October 30, 2009
PEGGY NOONAN: We’re Governed by Callous Children: Americans feel increasingly disheartened, and our leaders don’t even notice. But John Galt is present, in spirit at least:
The biggest long-term threat is that people are becoming and have become disheartened, that this condition is reaching critical mass, and that it afflicts most broadly and deeply those members of the American leadership class who are not in Washington, most especially those in business. . . .
I talked with an executive this week with what we still call “the insurance companies” and will no doubt soon be calling Big Insura. (Take it away, Democratic National Committee.) He was thoughtful, reflective about the big picture. He talked about all the new proposed regulations on the industry. Rep. Barney Frank had just said on some cable show that the Democrats of the White House and Congress “are trying on every front to increase the role of government in the regulatory area.” The executive said of Washington: “They don’t understand that people can just stop, get out. I have friends and colleagues who’ve said to me ‘I’m done.’ ” He spoke of his own increasing tax burden and said, “They don’t understand that if they start to tax me so that I’m paying 60%, 55%, I’ll stop.”
He felt government doesn’t understand that business in America is run by people, by human beings. Mr. Frank must believe America is populated by high-achieving robots who will obey whatever command he and his friends issue. But of course they’re human, and they can become disheartened. They can pack it in, go elsewhere, quit what used to be called the rat race and might as well be called that again since the government seems to think they’re all rats. (That would be you, Chamber of Commerce.)

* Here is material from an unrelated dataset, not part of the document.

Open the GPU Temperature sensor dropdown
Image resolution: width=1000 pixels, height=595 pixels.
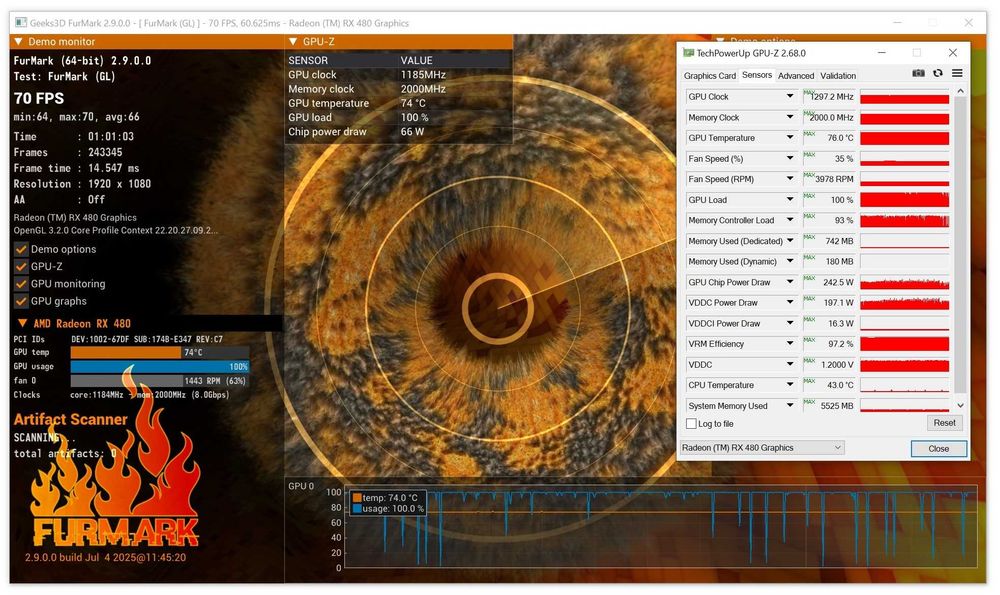[x=790, y=138]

And here is the second part of the story. While Americans feel increasingly disheartened, their leaders evince a mindless . . . one almost calls it optimism, but it is not that. . . . We are governed at all levels by America’s luckiest children, sons and daughters of the abundance, and they call themselves optimists but they’re not optimists—they’re unimaginative. They don’t have faith, they’ve just never been foreclosed on. They are stupid and they are callous, and they don’t mind it when people become disheartened. They don’t even notice.
Read the whole thing.
UPDATE: Reader Stephen Clark writes:
So . . . Peggy Noonan apparently has had her fill.
I must say, I hope that she’s ready to take some measure of responsibility. Some folks, outside of the hermetically sealed world of Washington and the greater east coast corridor, noticed all this long, long ago. And, as I recall, it was the same Ms. Noonan that waxed almost rhapsodic over the prospects of our current President.
It’s very good of her now to take note. Better late than never, I suppose.
Yeah. Too rhapsodic about Obama, too hard on the actual adults.